The AJCC system classifies cervical cancer in stages 0 through IV. The clinical findings are the basis of staging, not the surgical findings. The extent of cervical cancer is assessed by the physician after conducting a physical examination and a few diagnostic procedures.

During surgery, cancer cells might have spread to other parts of the body, exceeding the expectation and estimation of the doctor. This development can then change the treatment plan for cancer but not the stage of cancer.

The TNM Staging System

Tumor Extent (T)

This is the first factor considered in the AJCC system.

  • T1: Indicates that cancer has penetrated deeper into the tissues from the surface layer of the cervix. Cancer cells can also develop within the uterus.
  • T1a: The cancer is so small that it can only be seen through a microscope.
  • T1b: Includes visible cancer without the use of a microscope.There is also a cancerous substance that is not visible to the naked eye.
  • T2: The cervix and uterus are already affected by cancer. However, cancer hasn’t yet spread to the pelvic cavity walls and the lower portion of the vaginal canal.
  • T3: Cancer has already affected the lower portion of the vagina.
  • T4: Cancer grows out of the pelvis and has spread to neighboring organs such as the urinary bladder or rectum.

Lymph Node Spread (N)

This is the second factor in the AJCC system.

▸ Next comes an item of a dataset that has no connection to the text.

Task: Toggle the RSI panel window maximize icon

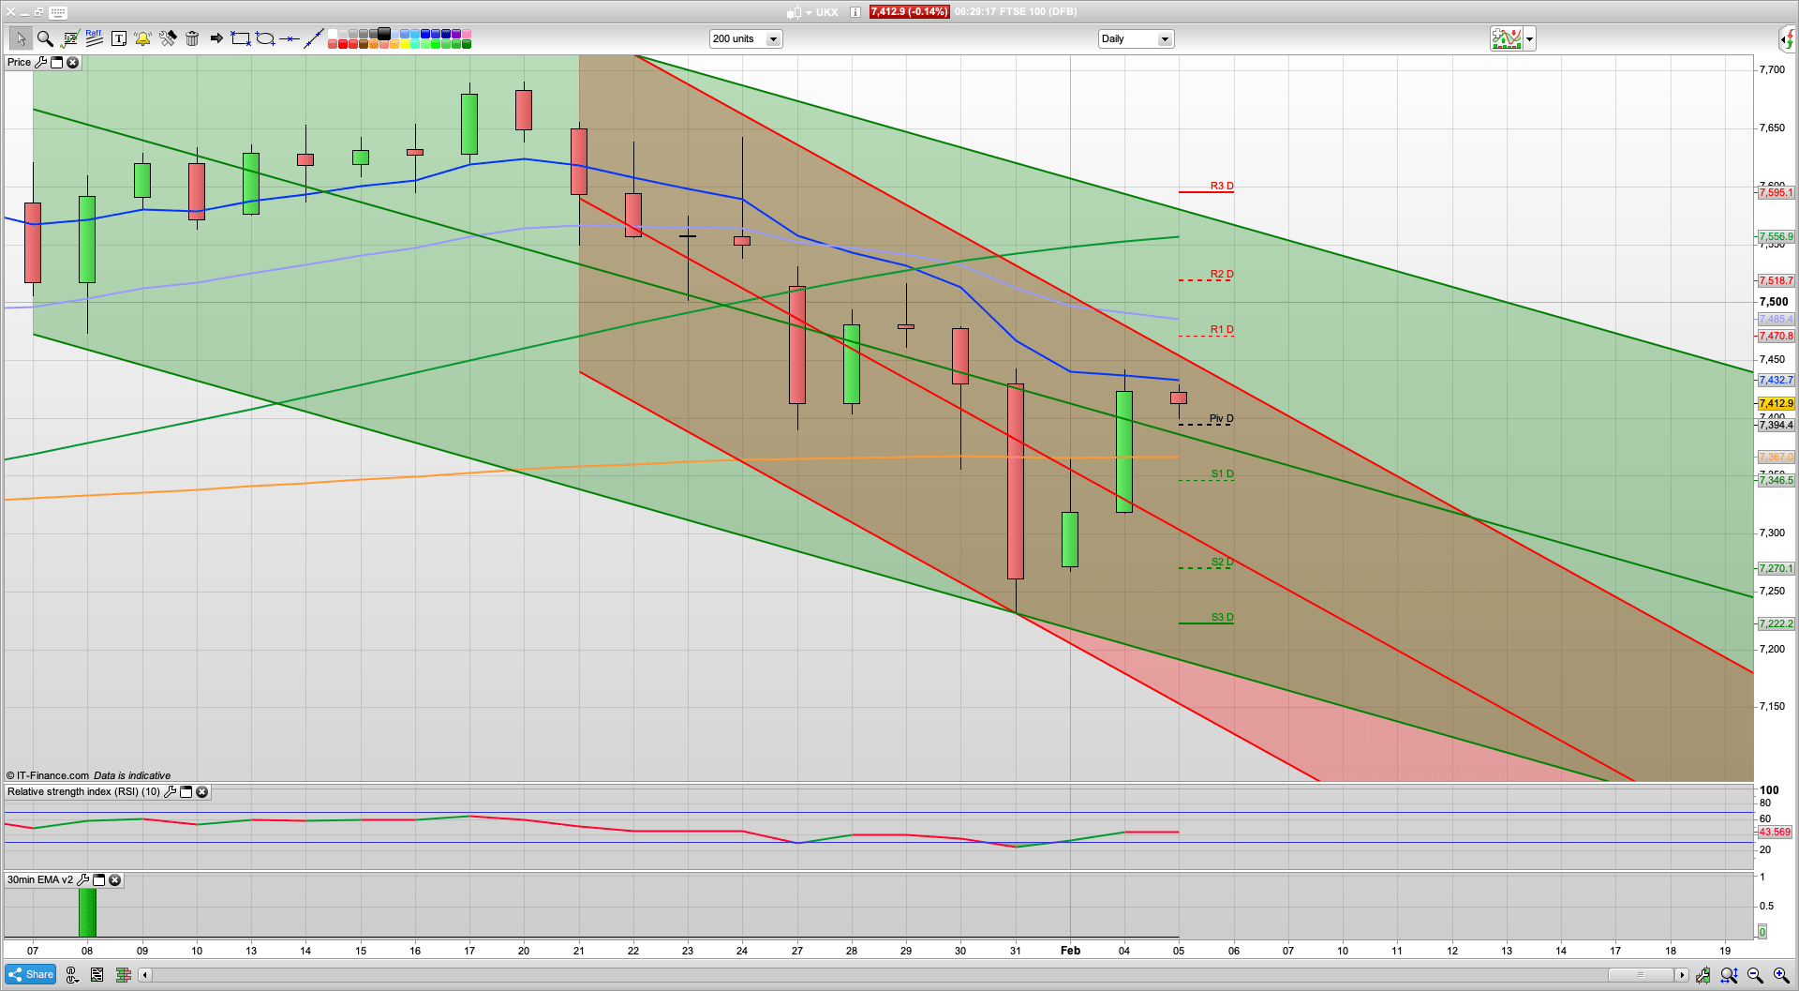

  • NX: The lymph nodes that are nearby cannot be evaluated.
  • N0: Cancer has not spread to nearby lymph nodes.
  • N1: Cancer has already affected the nearby lymph nodes.

Distant Spread (M)

  • M0: Cancer has not yet affected the distant lymph nodes, organs, or tissues in the body.
  • M1: Cancer has already affected the distant organs in the body such as the liver, lungs, or lymph nodes in the neck and chest.

FIGO Staging

  • Stage 0: Also called as carcinoma in situ (CIS), where the cancer cells stay in place, particularly on the surface of the cervix.
  • Stage I: Cancer in this stage has developed inside the cervix. However, there are still no cancer cells developing outside of the womb.
  • Stage IA: This is an early form of stage I, where cancer can only be seen through a microscope in small amounts.
  • Stage II: Cancer has spread outside the cervical walls and womb, but it still hasn’t affected the pelvic walls or the lower portion of the vagina.
  • Stage III: In this stage, cancer has already affected the lower portion of the vagina or the pelvic walls.
  • Stage IV: This stage is called as metastatic cervical cancer, where cancer has already spread to neighboring organs or other distant parts of the body.

Abnormal cells are contained within the cervical surface layer. These abnormal cells may not develop into cancer cells, but in some women, they can testify that the cancer cells will still develop after a few years.

Survival Rates for Cervical Cancer

The following is the recent statistics of cervical cancer survival rates based on the collected data by the National Cancer Database:

  • Stage 0 - 93%
  • Stage IA - 93%
  • Stage IB - 80%
  • Stage IIA - 63%
  • Stage IIB - 58%
  • Stage IIIA - 35%
  • Stage IIIB - 32%
  • Stage IVA  - 16%
  • Stage IVB  -  15%

Presenting cervical cancer survival rates is usually the standard way of discussing the prognosis of a patient. The five-year survival rate refers to the percentage of patients who live at least five years after their cancer diagnosis. There can be a number of women who will survive, and for more than five years, many are cured. However, people with cancer die of many other reasons, too.

Cervical Cancer Survival by Age

A five-year survival for cervical cancer is highest in young women but also decreases with an increasing age. A five-year net survival ranges from 90 percent in 15 to 39-year-olds to 25 percent in 80 to 99-year-olds.